Leave files that are already deep. My piProcess.ts at 570 lines encapsulates the entire subprocess lifecycle — spawning, JSONL parsing, command correlation, error recovery, cleanup. That’s a deep module. Same for wireTransport.ts at 728 lines — the complete event-to-state mapping from WebSocket to Zustand. Don’t touch these. They’re already right.

The 1M token recalibration

Here’s the thing that surprised me. My initial instinct was to consolidate everything to “save context.” But Claude’s context window is 1 million tokens. My entire codebase — all 33,000 lines — is roughly 500K tokens. It fits with room to spare.

So the problem isn’t “can the AI fit this in context?” The entire codebase fits. The problem is:

Tool call count. 135 files means up to 135 reads. Each read is latency — a round trip, a function call, tokens for the response. Reducing to 90 files doesn’t save context. It saves dozens of tool calls per session.

Co-change sets. Adding a new WebSocket method currently requires editing 6+ files across 3 packages. With deep modules, it’s 3-4 files. Fewer edits = fewer places to make mistakes = faster, more reliable changes.

Redundancy. I had 7 mandatory context files the agent reads at the start of every session — 870 lines of “who you are, how to behave, what you can do.” Much of it was restated across files. The agent reads three slightly different framings of the same rule and hedges between them. Consolidating to 3 files with no redundancy gives the agent sharper, more consistent instructions.

The plan

Here’s the actual refactoring, phase by phase:

Phase	What changes	Files before → after
Context docs	7 mandatory agent docs → 3	15 → 6
Contracts	12 type files → 4 (one per domain)	12 → 4
Store + Actions	15 store slices + 13 action files → 5 + 8	28 → 13
Server handlers	8 handler files → 3	10 → 4
Chat components	10 chat rendering files → 3	10 → 3

Total: 135 files → ~90 files. A 33% reduction in tool calls per full codebase read.

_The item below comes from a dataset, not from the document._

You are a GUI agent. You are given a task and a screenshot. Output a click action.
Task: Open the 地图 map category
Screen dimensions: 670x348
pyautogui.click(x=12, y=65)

The interesting thing: no code is being deleted. No features change. The application does exactly what it did before. What changes is the shape of the codebase — optimized for how an AI agent navigates, reads, and edits, rather than how a human browses file trees.

This is a new kind of technical debt

We have a name for code that’s hard for humans to maintain: technical debt. But we don’t have a name for code that’s well-structured for humans but poorly structured for AI agents.

I’d call it agent debt. It’s the cost of organizing code for IDE navigation instead of tool-call navigation. It’s the cost of granularity that helps humans think but slows agents down. It’s the cost of documentation spread across files that should be one source of truth.

Every codebase that was written with AI assistance but structured with human conventions has this debt. As more code is maintained primarily by AI agents — with humans directing rather than typing — the ROI of paying it down increases.

The meta-lesson

This is the same pattern I keep finding: the system that builds the thing should shape the thing.

When humans write code, small files with single responsibilities make sense. The navigation tools are free (Cmd+P, Cmd+click), and the cognitive cost of context-switching between files is low.

When AI agents write code, deep modules with rich interfaces make sense. Each file read costs a tool call, and each cross-file edit is a failure point.

The code should be shaped by who maintains it. For a growing number of codebases, that’s no longer a person with an IDE. It’s an agent with a tool belt.

Build the codebase for the maintainer you actually have.